TASK GOAL — What is the number of lines in these entries that include "Expand"? Write that number and no other text.

Records from a collection —
####

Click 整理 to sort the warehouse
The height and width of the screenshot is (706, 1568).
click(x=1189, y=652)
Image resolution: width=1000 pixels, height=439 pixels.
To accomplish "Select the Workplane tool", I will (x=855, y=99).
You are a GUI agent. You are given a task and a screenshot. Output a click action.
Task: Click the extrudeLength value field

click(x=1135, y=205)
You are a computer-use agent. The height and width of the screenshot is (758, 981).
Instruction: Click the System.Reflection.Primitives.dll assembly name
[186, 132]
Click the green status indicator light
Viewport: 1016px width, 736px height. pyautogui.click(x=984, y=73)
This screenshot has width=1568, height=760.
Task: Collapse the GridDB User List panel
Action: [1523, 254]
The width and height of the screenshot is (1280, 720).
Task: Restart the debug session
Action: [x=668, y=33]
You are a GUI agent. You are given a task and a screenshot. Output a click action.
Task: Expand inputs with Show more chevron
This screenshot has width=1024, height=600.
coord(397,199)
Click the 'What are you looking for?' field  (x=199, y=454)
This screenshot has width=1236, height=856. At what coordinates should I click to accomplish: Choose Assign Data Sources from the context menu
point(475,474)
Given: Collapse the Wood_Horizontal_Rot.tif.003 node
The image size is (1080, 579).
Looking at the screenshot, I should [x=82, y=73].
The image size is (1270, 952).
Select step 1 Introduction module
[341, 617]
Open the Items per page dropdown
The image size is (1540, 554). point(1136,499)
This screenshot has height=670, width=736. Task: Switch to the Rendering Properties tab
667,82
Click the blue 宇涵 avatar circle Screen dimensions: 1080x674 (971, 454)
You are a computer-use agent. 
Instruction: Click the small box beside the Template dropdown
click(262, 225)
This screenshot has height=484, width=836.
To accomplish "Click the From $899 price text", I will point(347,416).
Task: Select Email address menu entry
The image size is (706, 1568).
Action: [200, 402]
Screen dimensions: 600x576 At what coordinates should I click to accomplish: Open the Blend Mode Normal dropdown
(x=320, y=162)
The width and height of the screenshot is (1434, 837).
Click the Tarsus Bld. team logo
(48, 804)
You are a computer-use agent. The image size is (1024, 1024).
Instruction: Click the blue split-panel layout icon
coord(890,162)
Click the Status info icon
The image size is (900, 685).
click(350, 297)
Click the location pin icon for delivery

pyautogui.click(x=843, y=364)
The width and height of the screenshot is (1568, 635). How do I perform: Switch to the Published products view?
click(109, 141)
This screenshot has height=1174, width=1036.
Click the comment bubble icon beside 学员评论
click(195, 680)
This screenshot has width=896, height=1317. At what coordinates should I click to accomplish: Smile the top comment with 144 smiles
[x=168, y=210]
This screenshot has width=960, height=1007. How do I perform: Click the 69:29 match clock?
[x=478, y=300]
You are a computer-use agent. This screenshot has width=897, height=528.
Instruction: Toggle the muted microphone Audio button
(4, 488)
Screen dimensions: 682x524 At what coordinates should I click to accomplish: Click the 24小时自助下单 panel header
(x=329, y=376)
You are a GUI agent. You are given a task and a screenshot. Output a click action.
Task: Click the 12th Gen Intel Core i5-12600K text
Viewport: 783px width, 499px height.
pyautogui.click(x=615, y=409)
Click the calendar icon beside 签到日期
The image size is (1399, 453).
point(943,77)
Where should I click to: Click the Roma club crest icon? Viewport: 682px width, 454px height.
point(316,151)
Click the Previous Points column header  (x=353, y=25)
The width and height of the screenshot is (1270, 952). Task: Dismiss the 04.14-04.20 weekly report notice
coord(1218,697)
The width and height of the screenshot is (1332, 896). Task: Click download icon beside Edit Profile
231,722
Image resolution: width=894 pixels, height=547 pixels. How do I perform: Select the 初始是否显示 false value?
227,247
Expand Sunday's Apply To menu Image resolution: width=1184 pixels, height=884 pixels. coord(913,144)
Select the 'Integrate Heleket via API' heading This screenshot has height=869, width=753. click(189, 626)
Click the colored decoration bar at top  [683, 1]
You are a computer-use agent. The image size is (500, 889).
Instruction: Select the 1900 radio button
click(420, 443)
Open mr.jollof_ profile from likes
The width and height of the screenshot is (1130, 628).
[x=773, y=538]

####

PROBLEM SOLUTION — 2